Cannibalism: The Last Supper is a 2002 pornographic horror film written and directed by Lizzy Borden and produced and distributed by Extreme Associates. It stars Veronica Caine as Mrs. Caine, the leader of a Satanic cannibal cult, and also stars Alexandra Quinn, Brandi Lyons, Brooke Hunter, Lena Ramon, and Sheila Marie.

== Plot ==

A couple, Mr. and Mrs. Caine, do cocaine with another couple, Brandi and Scott. Scott is drugged with spiked wine, and he and Mr. Caine have rough sex with Brandi. Brandi and Scott are afterward asphyxiated with plastic bags and cannibalized (offscreen) by the Caines. Later, Mrs. Caine performs an occult ritual, using a desecrated Ouija board to commune with Satan before having a threesome with two new inductees into her cannibal cult as a means of welcoming them into "Satan's family."

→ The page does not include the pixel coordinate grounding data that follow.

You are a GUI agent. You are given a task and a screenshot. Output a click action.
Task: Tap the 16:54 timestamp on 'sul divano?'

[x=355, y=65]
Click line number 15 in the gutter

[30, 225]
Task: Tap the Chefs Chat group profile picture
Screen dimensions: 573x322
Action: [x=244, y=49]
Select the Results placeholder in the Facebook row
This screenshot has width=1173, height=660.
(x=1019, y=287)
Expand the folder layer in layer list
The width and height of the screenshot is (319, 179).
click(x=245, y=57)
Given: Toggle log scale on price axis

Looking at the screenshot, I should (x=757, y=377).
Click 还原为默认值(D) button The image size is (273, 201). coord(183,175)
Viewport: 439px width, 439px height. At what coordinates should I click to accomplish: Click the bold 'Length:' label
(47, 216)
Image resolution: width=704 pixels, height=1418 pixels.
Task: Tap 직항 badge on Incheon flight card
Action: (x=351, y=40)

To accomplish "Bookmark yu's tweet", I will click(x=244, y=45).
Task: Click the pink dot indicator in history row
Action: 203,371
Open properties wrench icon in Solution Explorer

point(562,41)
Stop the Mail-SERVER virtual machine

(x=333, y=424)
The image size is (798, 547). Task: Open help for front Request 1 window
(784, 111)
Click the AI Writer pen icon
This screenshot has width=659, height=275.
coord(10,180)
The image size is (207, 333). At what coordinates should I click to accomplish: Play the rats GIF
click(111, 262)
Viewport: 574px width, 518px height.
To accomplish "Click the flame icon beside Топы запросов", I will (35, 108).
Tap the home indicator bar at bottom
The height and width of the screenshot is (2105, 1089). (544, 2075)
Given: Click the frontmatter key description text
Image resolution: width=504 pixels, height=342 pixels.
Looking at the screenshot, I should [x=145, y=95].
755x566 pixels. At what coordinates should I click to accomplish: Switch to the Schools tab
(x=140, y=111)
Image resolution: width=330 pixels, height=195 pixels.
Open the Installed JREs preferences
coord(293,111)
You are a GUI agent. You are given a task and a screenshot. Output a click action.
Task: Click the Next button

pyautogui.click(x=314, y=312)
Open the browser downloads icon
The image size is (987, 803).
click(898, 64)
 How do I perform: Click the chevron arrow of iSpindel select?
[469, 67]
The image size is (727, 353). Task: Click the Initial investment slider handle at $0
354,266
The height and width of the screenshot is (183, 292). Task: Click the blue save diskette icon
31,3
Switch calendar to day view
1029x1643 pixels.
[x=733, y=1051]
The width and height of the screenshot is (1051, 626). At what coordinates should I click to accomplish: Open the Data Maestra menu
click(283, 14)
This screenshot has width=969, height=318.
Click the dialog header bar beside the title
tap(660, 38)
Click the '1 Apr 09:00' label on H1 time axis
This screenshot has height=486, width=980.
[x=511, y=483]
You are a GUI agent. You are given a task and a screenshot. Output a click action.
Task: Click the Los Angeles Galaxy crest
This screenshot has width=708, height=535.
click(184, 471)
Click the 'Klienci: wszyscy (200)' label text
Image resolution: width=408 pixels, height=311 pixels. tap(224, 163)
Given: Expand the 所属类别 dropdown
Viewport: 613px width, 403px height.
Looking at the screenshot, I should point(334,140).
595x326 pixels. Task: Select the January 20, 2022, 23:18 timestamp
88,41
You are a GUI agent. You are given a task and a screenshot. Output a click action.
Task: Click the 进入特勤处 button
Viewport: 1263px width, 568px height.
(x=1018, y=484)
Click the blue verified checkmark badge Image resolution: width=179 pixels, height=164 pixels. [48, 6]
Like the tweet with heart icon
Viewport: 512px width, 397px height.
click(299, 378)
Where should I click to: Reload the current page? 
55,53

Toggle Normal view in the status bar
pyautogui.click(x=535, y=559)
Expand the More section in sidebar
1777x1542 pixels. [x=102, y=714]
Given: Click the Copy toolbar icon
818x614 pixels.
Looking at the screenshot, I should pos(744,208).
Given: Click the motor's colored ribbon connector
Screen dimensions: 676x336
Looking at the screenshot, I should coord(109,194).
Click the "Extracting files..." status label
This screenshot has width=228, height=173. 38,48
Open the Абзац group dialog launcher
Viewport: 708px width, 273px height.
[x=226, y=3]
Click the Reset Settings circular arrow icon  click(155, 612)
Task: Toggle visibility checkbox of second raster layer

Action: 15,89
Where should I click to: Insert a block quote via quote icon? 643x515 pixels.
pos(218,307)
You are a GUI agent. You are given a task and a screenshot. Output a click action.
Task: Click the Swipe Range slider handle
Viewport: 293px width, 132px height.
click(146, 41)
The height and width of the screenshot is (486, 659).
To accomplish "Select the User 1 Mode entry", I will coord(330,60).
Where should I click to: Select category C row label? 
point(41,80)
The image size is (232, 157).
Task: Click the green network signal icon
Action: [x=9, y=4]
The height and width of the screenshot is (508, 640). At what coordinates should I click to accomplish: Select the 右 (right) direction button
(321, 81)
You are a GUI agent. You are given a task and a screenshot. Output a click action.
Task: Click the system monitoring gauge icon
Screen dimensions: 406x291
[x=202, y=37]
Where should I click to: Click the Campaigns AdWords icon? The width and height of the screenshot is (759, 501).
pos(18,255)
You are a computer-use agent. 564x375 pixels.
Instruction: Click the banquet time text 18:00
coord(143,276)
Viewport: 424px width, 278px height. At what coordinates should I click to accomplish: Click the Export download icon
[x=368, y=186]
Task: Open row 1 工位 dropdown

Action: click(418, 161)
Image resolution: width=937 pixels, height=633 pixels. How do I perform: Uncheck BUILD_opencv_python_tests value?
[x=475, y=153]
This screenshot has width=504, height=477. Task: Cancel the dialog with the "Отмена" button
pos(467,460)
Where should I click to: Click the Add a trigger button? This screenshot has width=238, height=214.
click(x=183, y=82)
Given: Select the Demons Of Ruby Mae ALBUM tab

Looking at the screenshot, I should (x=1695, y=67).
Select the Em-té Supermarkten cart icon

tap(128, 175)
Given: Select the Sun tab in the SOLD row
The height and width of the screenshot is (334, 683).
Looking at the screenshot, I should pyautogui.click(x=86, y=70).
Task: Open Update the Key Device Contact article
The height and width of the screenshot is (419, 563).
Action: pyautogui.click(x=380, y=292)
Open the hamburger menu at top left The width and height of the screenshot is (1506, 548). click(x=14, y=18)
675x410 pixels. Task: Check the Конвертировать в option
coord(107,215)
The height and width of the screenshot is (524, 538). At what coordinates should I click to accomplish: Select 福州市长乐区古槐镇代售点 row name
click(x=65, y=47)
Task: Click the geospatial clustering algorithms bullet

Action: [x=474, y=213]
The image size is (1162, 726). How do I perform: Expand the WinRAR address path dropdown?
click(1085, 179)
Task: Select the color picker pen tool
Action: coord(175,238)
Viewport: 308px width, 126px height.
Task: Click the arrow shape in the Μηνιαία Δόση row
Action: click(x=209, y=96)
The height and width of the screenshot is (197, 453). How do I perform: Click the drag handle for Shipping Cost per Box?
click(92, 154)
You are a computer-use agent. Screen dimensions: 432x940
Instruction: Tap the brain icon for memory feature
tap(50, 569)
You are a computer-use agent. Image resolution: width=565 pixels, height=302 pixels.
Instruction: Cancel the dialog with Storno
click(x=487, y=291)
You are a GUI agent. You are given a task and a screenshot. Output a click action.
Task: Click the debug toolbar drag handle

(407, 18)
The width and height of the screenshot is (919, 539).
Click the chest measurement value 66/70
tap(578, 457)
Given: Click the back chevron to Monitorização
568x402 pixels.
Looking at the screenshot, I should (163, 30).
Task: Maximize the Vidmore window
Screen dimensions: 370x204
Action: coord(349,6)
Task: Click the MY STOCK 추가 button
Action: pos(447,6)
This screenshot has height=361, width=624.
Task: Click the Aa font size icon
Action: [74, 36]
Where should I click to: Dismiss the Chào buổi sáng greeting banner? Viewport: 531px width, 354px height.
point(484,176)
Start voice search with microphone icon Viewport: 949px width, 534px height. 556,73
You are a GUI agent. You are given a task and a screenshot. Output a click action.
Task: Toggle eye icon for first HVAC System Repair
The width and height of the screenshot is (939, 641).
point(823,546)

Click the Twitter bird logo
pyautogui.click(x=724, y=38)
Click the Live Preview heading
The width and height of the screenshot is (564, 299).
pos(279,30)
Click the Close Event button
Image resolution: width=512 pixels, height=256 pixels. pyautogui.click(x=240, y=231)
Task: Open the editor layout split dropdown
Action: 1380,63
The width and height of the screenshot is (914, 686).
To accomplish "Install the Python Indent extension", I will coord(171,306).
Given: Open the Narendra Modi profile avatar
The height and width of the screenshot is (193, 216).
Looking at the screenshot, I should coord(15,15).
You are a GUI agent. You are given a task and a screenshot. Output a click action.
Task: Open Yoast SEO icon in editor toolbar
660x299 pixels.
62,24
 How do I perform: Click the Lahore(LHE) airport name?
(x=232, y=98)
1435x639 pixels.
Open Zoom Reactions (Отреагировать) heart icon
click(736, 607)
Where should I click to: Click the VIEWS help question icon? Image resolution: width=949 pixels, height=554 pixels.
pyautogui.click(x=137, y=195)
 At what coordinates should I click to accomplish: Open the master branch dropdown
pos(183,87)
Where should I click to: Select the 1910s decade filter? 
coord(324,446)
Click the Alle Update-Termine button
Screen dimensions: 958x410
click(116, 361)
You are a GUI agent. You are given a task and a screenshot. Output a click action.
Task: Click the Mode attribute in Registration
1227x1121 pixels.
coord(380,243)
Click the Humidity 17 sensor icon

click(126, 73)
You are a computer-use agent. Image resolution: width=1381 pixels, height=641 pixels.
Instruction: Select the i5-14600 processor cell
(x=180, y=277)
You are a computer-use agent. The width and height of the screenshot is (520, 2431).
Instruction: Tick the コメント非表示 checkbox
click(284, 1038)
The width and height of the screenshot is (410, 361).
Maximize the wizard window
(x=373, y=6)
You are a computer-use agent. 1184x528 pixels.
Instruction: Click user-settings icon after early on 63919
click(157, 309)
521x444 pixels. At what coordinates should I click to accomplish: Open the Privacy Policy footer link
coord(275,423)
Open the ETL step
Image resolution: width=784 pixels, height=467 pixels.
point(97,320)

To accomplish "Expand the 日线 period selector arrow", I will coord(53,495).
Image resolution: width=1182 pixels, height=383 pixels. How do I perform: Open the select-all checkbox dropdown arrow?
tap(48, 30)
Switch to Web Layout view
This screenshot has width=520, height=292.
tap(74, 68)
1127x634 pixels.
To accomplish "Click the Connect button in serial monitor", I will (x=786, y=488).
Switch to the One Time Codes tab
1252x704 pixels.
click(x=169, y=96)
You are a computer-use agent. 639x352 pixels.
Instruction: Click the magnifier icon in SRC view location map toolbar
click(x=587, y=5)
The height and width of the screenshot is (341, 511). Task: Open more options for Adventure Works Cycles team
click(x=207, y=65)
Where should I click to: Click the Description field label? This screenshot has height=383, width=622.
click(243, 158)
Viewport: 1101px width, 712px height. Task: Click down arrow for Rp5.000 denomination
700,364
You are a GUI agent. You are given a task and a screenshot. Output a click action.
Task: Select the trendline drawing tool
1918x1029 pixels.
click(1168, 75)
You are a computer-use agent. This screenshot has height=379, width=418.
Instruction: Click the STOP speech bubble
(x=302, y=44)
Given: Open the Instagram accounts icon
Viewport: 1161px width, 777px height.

In her office, Mrs. Caine and a masked woman solicit a call girl named Alex. Mrs. Caine leads Alex into a viscera-filled dungeon, where Alex is raped by two Satanists while Mrs. Caine alternates between tormenting a male prisoner and Alex. Mrs. Caine eventually forces the prisoner to help her disembowel Alex. Elsewhere, two bickering recruiters for the cult stave off their duties by having sex in a hearse in the name of Satan.

The film ends with the cultists, their female captives in tow, holding a Black Mass, followed by a cannibal feast and an orgy (which includes urolagnia and the rape of the prisoners, one of them a virgin) overseen by Mrs. Caine.

== Reception ==

Johnny Maldoro, in a review written for The Village Voice, noted that the "cartoonish" film "plops rape scenes in a latter-day Donner Party situation, just without the starvation and covered wagons" and contained vast amounts of gore, concluding, "In Cannibalism, the fear and wonder surrounding women's bodies intersect. Scarily enough, gore and porn make perfect bedfellows. You just have to be prepared to change the sheets." Michael Scott of Adult Industry News gave Cannibalism a positive review, calling it "very hot" as well as "gross" and "a real must see for the forced sex crowd, fake snuff crowd, and gross out crowd" before concluding, "If your into it watch it all, if not watch out!" Peter Van Aarle of Cyberspace Adult Video Reviews gave the film a score of 7.50/10.00 (on a scale of 6.00/10.00) and sardonically wrote, "Sex rating is 9.00. Silliness rating is 6.00."

Richard Dunstan of Indiefilm noted that Cannibalism was "uncommon horror porn" and "the most overtly cannibalistic 'adult' movie made to date" (in spite of there being "little on screen cannibalism") and was ultimately, "not the sort of porn you see everyday." Dick Dietrick of Rec.Arts.Movies.Erotica opined that the film was "nothing shocking" and wrote, "Pretty much all the scenes end up with some weird imagery where the girls involved are now eaten alive, but this occurs after the sex is over." ViceList had a middling response to the film, stating, "It takes a lot of lighting, costumes, props and special effects to make truly frightening cinema. The horror genre has been pushed such that you can't scare people on a budget anymore. Combined with the fact that there is no real rhyme or reason behind this orgy of blood, it simply falls short of the mark."